### Twitter sentiment analysis

### using simple liner models

In [11]:
import nltk
import math
from os import getcwd
import pandas as pd
import re
import string
from nltk.corpus import twitter_samples
import matplotlib.pyplot as plt
import numpy as np
from nltk.corpus import stopwords
from nltk.stem import PorterStemmer
from nltk.tokenize import TweetTokenizer


## Preprocess function, i have shown how i made this function in my nltk_quick start repo

In [3]:
def process_tweet(tweet):
    stemmer = PorterStemmer()
    stopwords_english = stopwords.words('english')
    tweet = re.sub(r'\$\w*', '', tweet)
    tweet = re.sub(r'^RT[\s]+', '', tweet)
    tweet = re.sub(r'https?://[^\s\n\r]+', '', tweet)
    tweet = re.sub(r'#', '', tweet)
    # tokenize tweets
    tokenizer = TweetTokenizer(preserve_case=False, strip_handles=True,
                               reduce_len=True)
    tweet_tokens = tokenizer.tokenize(tweet)

    tweets_clean = []
    for word in tweet_tokens:
        if (word not in stopwords_english and  # remove stopwords
                word not in string.punctuation):  # remove punctuation
            # tweets_clean.append(word)
            stem_word = stemmer.stem(word)  # stemming word
            tweets_clean.append(stem_word)

    return tweets_clean

## will be using bag of frequency approach to design our features

In [2]:
def build_freqs(tweets, yslist):
    freqs = {}
    for y, tweet in zip(yslist, tweets):
        for word in process_tweet(tweet):
            pair = (word, y)
            if pair in freqs:
                freqs[pair] += 1
            else:
                freqs[pair] = 1

    return freqs

## Designing features
1) bias
2) positive words frequency count
3) negative words frequency count

In [10]:
positive_samples = twitter_samples.strings("positive_tweets.json")
negative_samples = twitter_samples.strings("negative_tweets.json")
tweets = positive_samples + negative_samples
train_pos = positive_samples[:4000]
train_neg = negative_samples[:4000]
test_pos = positive_samples[4000:]
test_neg = negative_samples[4000:]
train_x = train_pos + train_neg
test_x = test_pos + test_neg
train_y = [1] * len(train_pos)  + [0] * len(train_neg)
test_y = [1] * len(test_pos)  + [0] * len(test_neg)

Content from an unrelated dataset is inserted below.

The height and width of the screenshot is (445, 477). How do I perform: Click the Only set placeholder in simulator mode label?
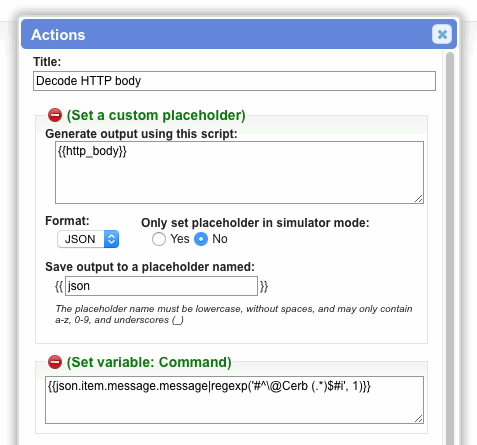tap(255, 223)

Number of tweets in train x 8000


In [40]:
freqs = build_freqs(train_x, train_y)
def sigmoid(z): 
    h = 1/(1 + np.exp(-(z)))
    return h
def gradientDescent(x, y, theta, alpha, num_iters):
    m = x.shape[0]
    for i in range(0, num_iters):
        z = np.dot(x, theta)
        h = sigmoid(z)
        J = (np.sum(-1*((y*np.log(h)) + ((1 - y)*np.log(1-h)))))/m
        theta -= (alpha/m) * np.dot(np.transpose(x), (h-y))
    J = float(J)
    return J, theta

In [25]:
def extract_features(tweet, freqs, process_tweet=process_tweet):
    word_l = process_tweet(tweet)
    x = np.zeros((1, 3)) 
    x[0,0] = 1 
    for word in word_l:
        x[0,1] += freqs[(word, 1.0)] if (word, 1.0) in freqs else 0
        x[0,2] += freqs[(word, 0.0)] if (word, 0.0) in freqs else 0
    return x

In [41]:
train_y = np.reshape(np.array(train_y),(-1,1))
test_y = np.reshape(np.array(test_y),(-1,1))
X = np.zeros((len(train_x), 3))
for i in range(len(train_x)):
    X[i, :]= extract_features(train_x[i], freqs)
Y = train_y
J, theta = gradientDescent(X, Y, np.zeros((3, 1)), 1e-9, 1500)
print(f"The cost after training is {J:.8f}.")
print(f"The resulting vector of weights is {[round(t, 8) for t in np.squeeze(theta)]}")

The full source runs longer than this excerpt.